I prefer the this one since it matches it's consistent with tiledbsoma and it's more concise. But I'm also new to the package, so not a super strongly held opinion.

Prefixing obs_

def get_obs(
    census: soma.Collection,
    organism: str,
    *,
    obs_value_filter: Optional[str] = None,
    obs_coords: Optional[SparseDFCoord] = slice(None),
    obs_column_names: Optional[Sequence[str]] = None,
) -> pd.DataFrame:

and similar for var.

This is close to what Pablo writes above, except I've updated the column_names to obs_column_names argument to follow the convention proposed in #1035.

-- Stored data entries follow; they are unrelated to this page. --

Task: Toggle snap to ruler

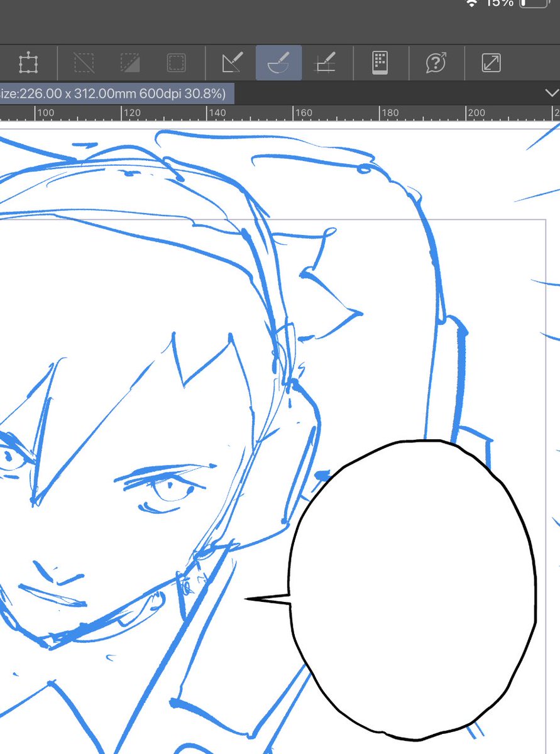Action: pyautogui.click(x=233, y=63)
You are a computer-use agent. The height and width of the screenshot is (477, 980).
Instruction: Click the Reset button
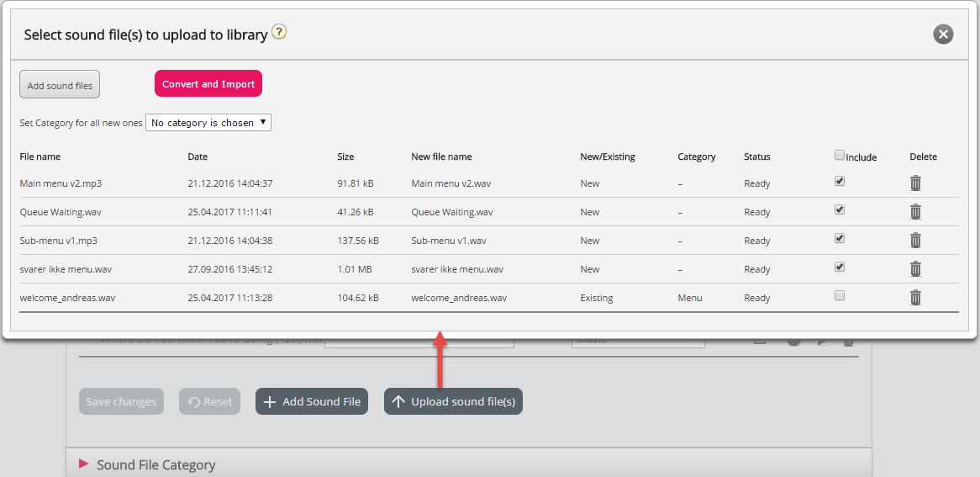210,402
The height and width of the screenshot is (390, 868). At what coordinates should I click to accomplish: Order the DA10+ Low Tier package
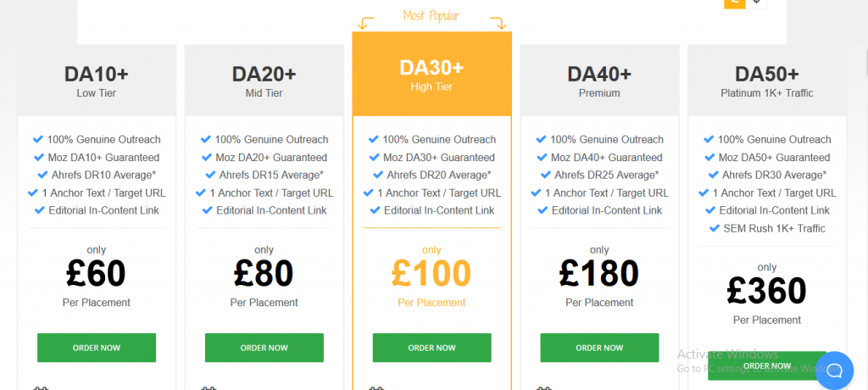97,348
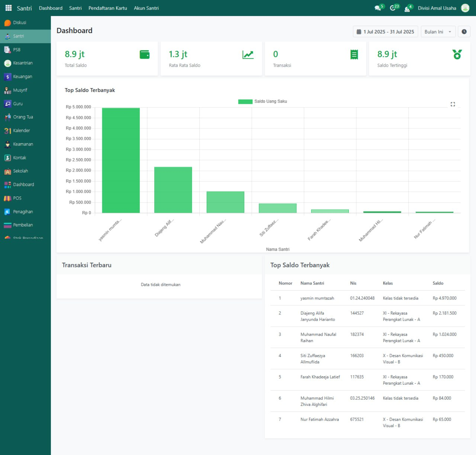Open the date range picker 1 Jul 2025

pos(385,32)
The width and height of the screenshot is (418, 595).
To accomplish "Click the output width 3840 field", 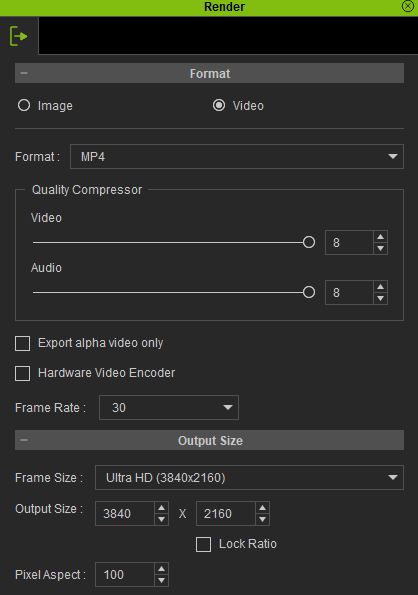I will point(125,513).
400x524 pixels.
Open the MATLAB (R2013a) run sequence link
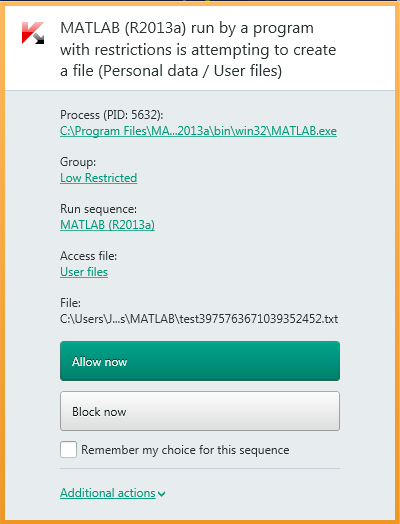107,225
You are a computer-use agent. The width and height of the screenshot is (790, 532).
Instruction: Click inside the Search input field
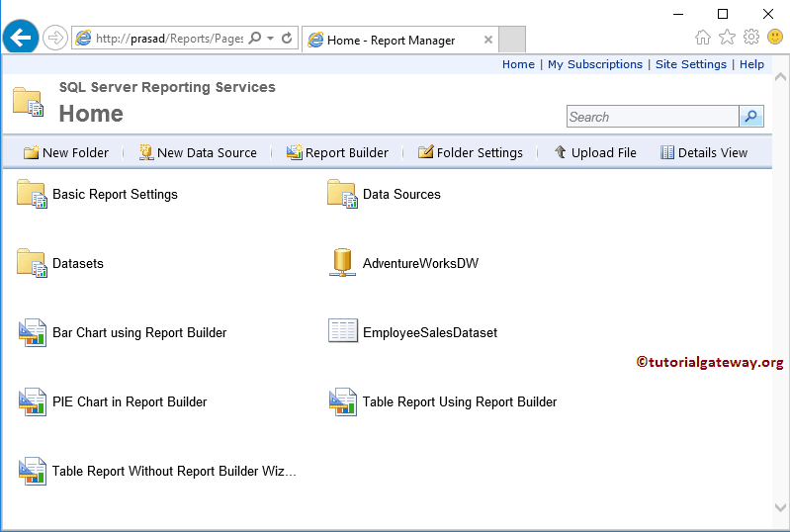pos(652,117)
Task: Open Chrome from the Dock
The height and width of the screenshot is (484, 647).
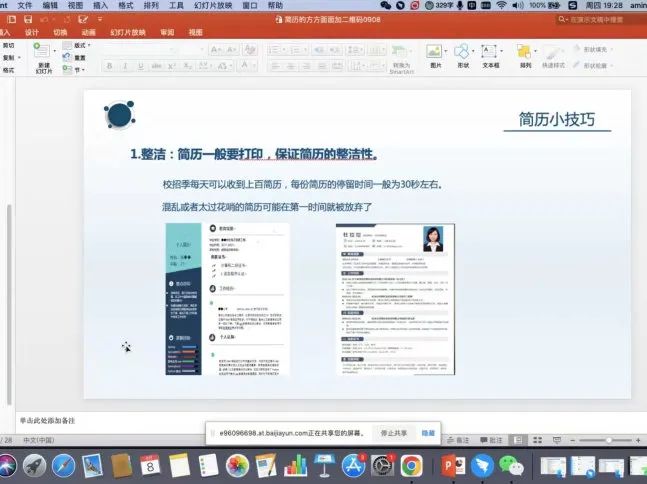Action: pos(410,465)
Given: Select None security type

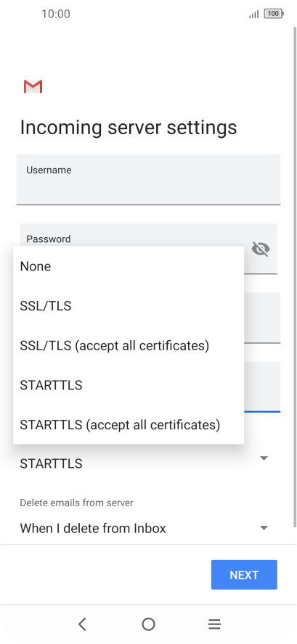Looking at the screenshot, I should click(129, 267).
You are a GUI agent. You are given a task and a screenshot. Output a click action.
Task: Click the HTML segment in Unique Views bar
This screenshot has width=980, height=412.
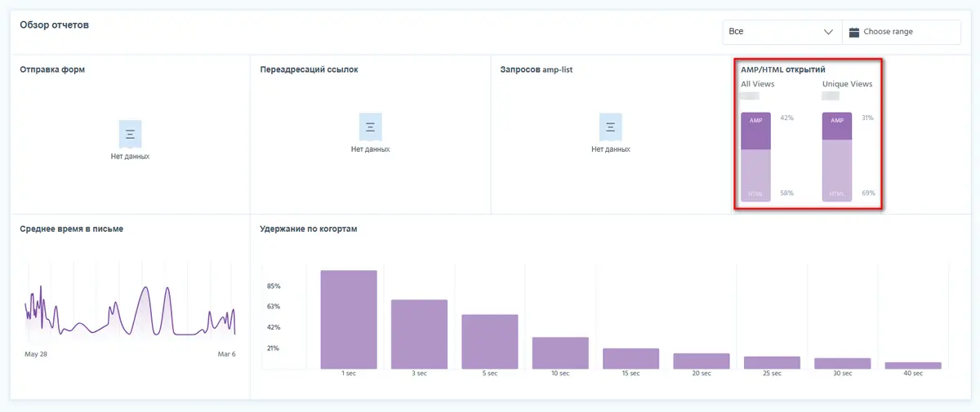pos(837,171)
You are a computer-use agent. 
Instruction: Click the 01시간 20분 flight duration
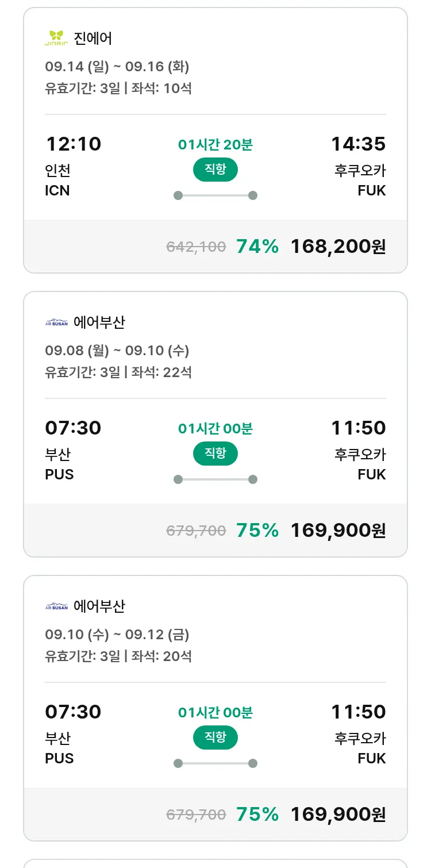(215, 145)
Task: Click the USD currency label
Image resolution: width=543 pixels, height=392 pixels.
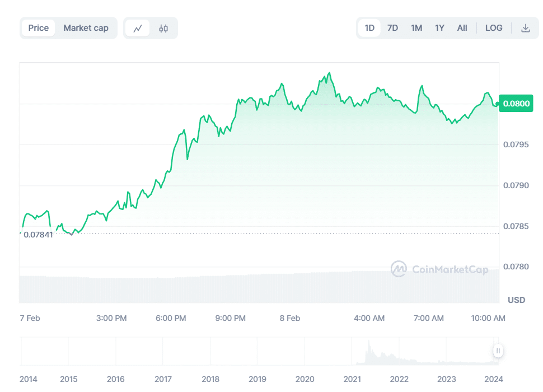Action: (516, 300)
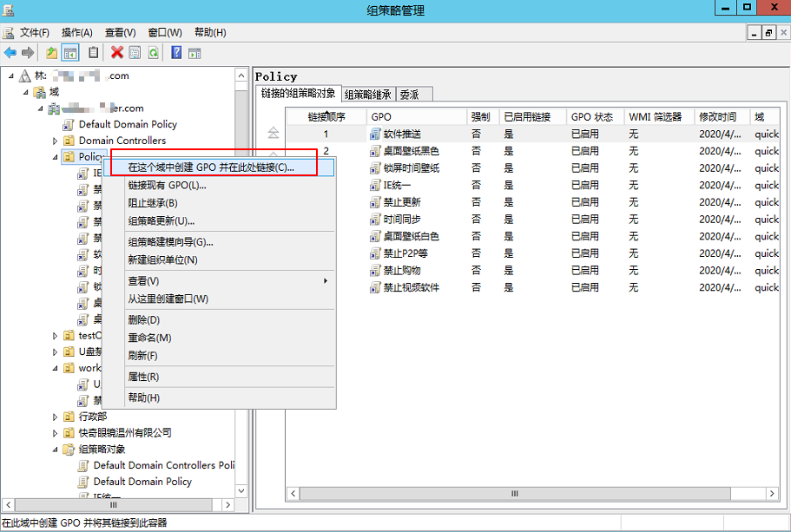791x532 pixels.
Task: Select 在这个域中创建 GPO 并在此处链接 menu entry
Action: tap(211, 167)
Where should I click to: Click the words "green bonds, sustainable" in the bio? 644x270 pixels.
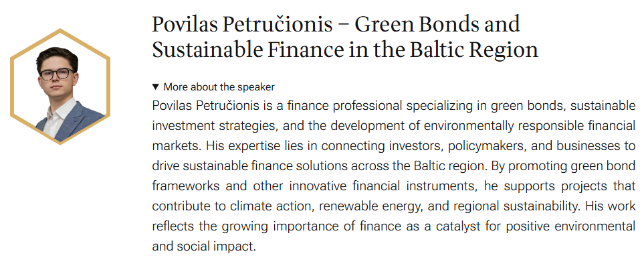563,106
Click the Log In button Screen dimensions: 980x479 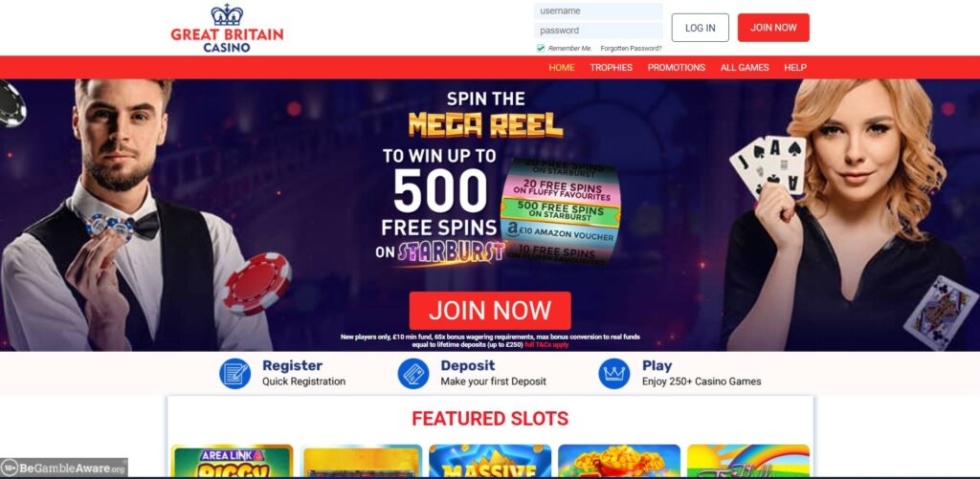pyautogui.click(x=700, y=28)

prathapsridharan commented 5 months ago

@ivirshup - Thanks! Yea I agree with you in that _I prefer we do not put a "obs" prefix to the arguments since the function name, get_obs(), and its return type, pd.Dataframe, makes it clear that we are operating on obs. Moreoever, the function docstring would also make it clear what value_filter, coords, etc mean in detail_

pablo-gar commented 5 months ago

Agreed on not having obs/var prefix for the arguments

ivirshup commented 5 months ago

Necro-ing this issue a bit. As I go through the docs (specifically the notebooks) for another PR I am seeing a lot of places where there's code like:

obs_df = census["census_data"][experiment_name].obs.read(
    value_filter="tissue_general == 'central nervous system'",
    column_names=["soma_joinid", "cell_type"],
)

Should I go through and replace these instances with code that looks like:

cellxgene_census.get_obs(
    census,
    experiment_name,
    value_filter="tissue_general == 'central nervous system'",
    column_names=["soma_joinid", "cell_type"],
)

?

pablo-gar commented 5 months ago

Good catch! Yes we should update these docs.

prathapsridharan commented 5 months ago

After the read() there should be a .concat().to_pandas() and ultimately obs.read(...).concat().to_pandas() is what needs to be replaced I think

ivirshup commented 5 months ago

I will reopen this to make sure that change is tracked. Lemme know if I should open a fresh issue instead.